- **TASK ITEM**
Output, word for word, the line that contains "Task: Click the Abonnement page title" and all lines after it in the records below, omitting pictures.
TASK MATERIAL Block Start
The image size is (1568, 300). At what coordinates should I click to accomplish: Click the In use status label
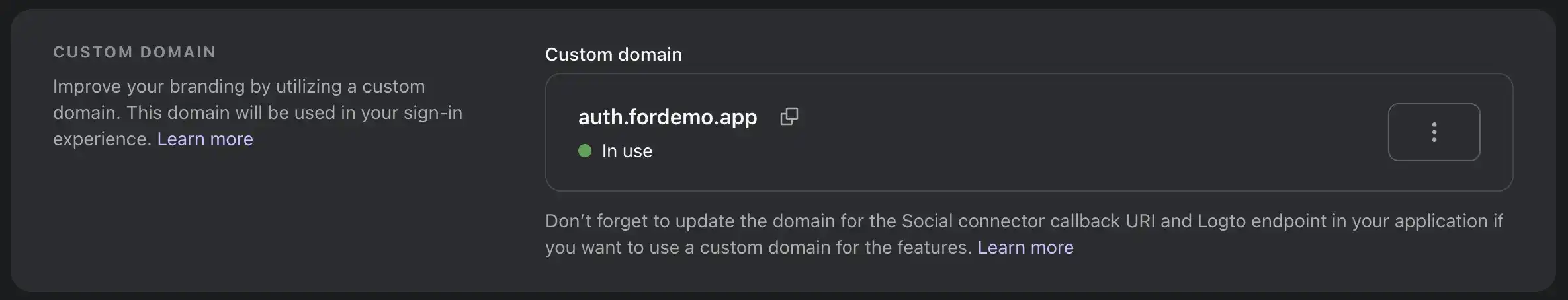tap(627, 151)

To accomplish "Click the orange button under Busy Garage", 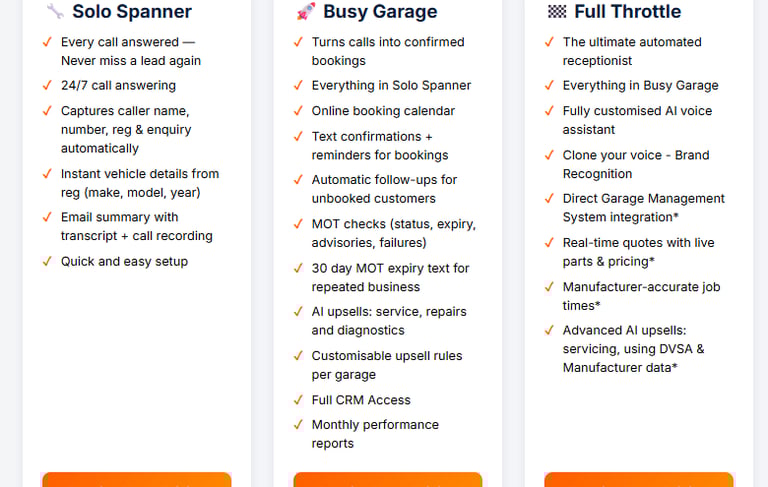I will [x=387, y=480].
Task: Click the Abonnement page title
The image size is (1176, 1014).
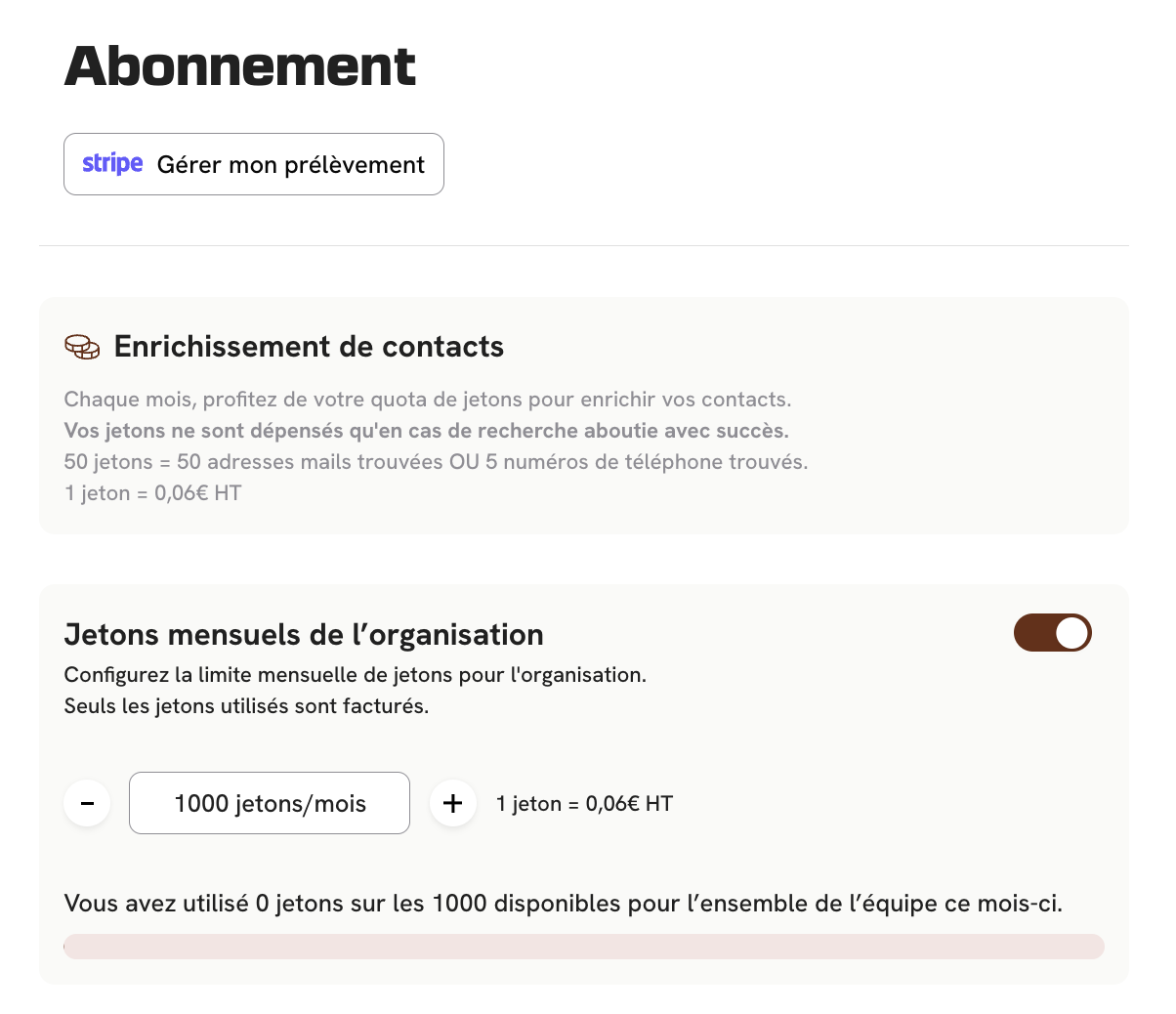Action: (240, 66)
TASK MATERIAL Block End
- **TASK ANSWER**
Task: Click the Abonnement page title
The image size is (1176, 1014).
Action: (240, 66)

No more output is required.